Credit Cards are a huge piece of Christmas shopping: according to a survey from CreditDonkey.com, some 37 percent of respondents use credit cards to finance their holiday shopping. Online retailing would hardly exist without credit (and debit) cards, since sending cash through the mail is risky and money orders are not always convenient. Christmas shopping, with CyberMonday and Black Friday, only boosts the incentive to use cards as plastic money. As of September 2013, American consumers carry some $846 billion in revolving credit, up from $1 billion in January 1968, according to the U.S. Federal Reserve.

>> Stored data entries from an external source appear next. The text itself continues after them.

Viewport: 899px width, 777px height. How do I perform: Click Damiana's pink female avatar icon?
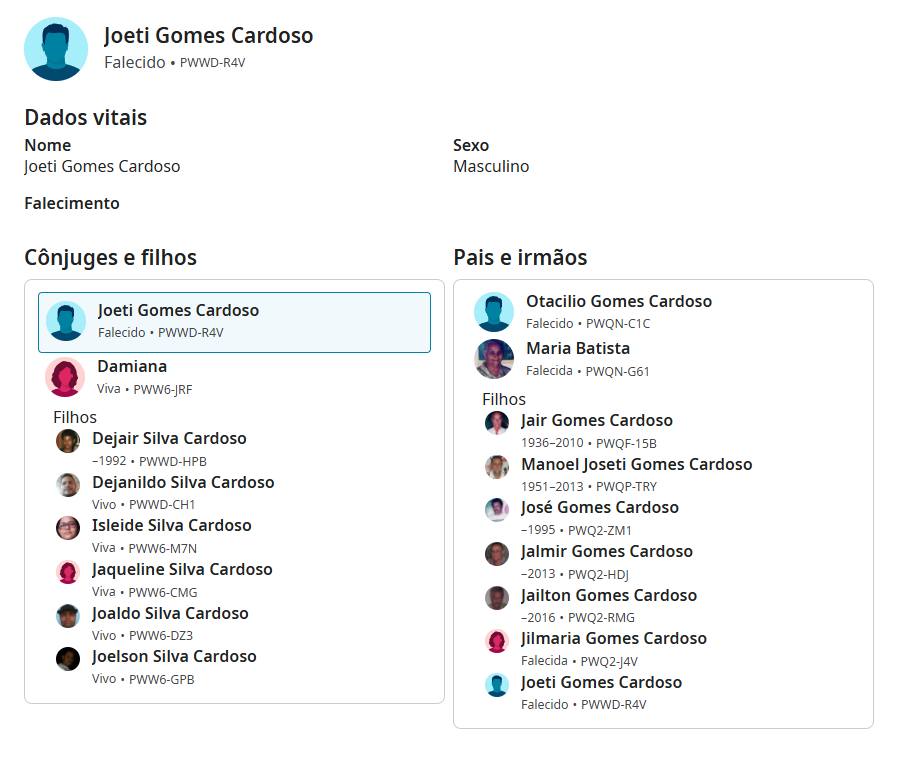point(65,377)
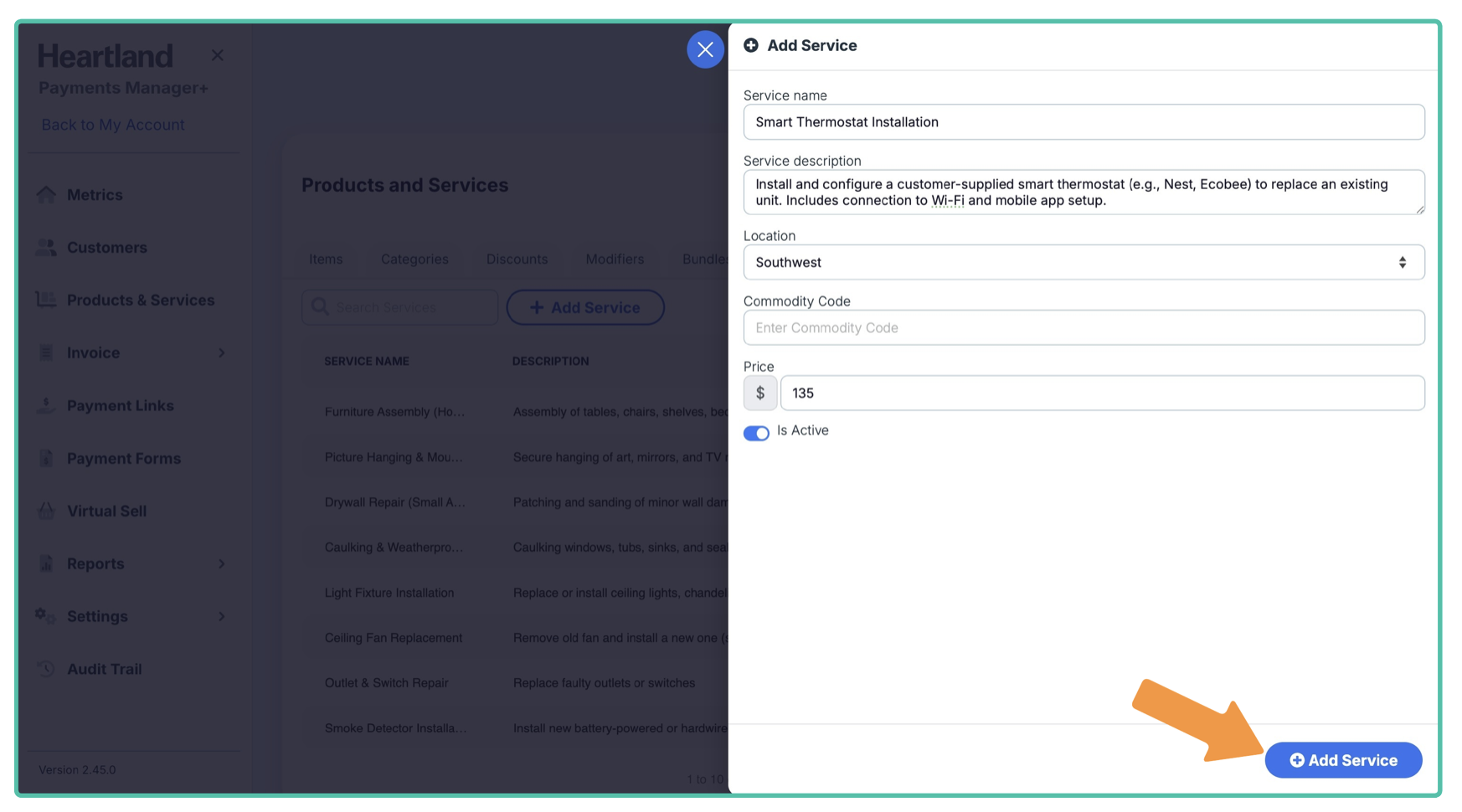Open the Location dropdown showing Southwest
The height and width of the screenshot is (812, 1462).
click(1084, 262)
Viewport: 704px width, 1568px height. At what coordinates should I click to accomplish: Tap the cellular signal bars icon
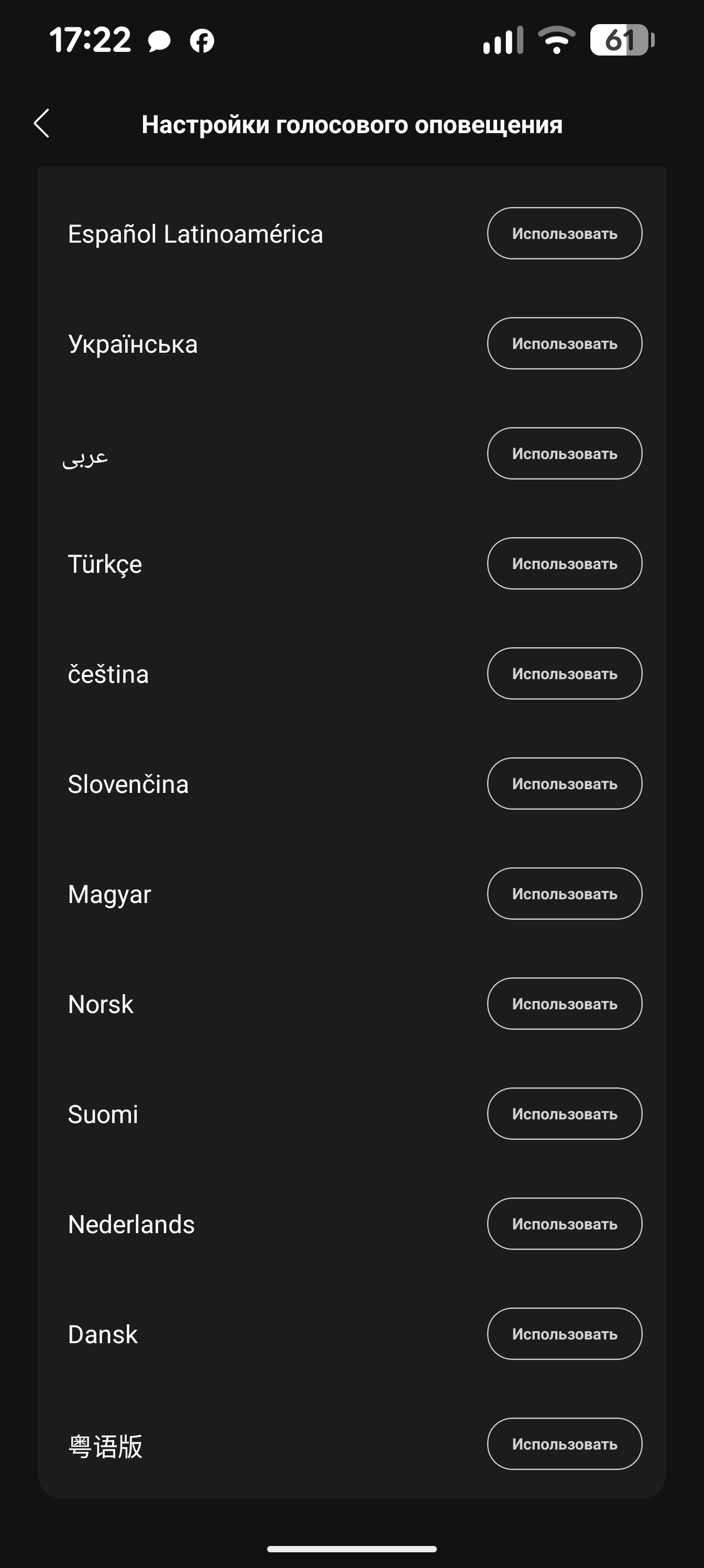tap(503, 40)
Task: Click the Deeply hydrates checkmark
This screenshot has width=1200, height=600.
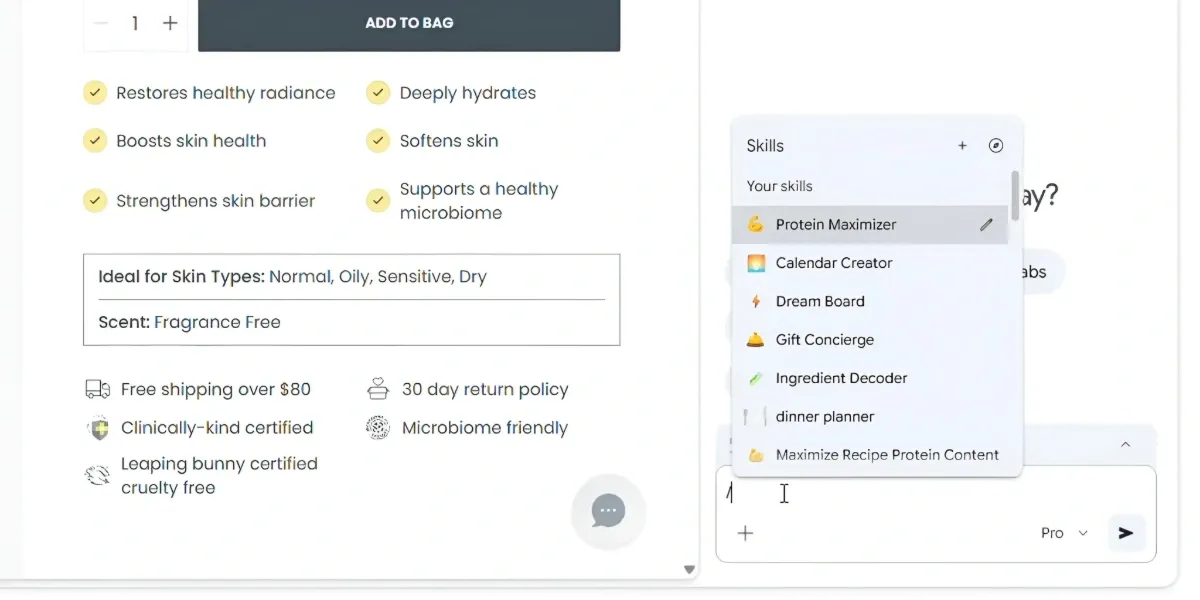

How did this happen? One big factor was magnetic stripes, invented by IBM engineers in the late 1960s. The first recognizable charge cards date back to the 1930s, but they were metal plates stamped with the customer information and they were accepted only at certain stores. It wasn't until 1950 that the Diners Club Card made its debut, and the first real credit card - a revolving credit instrument accepted widely and issued by a third-party bank - was issued in 1958. But the cards were easy to forge. The magnetic stripe could hold data reliably on a plastic card, and by the late 1970s the technology was good enough that Visa and MasterCard adopted it.
Magnetic stripes made electronic point-of-sale terminals possible - no more taking a manual imprint and calling the bank to check that the card was good. A single swipe would do it. The easier, simpler approval of credit card transactions set the stage for a huge jump in the number of stores that would accept cards and the amount of money spent at Christmastime. In January of 1979 American consumers had about $45.5 billion in revolving credit. By mid-1984 that number doubled, and it doubled again by 1988.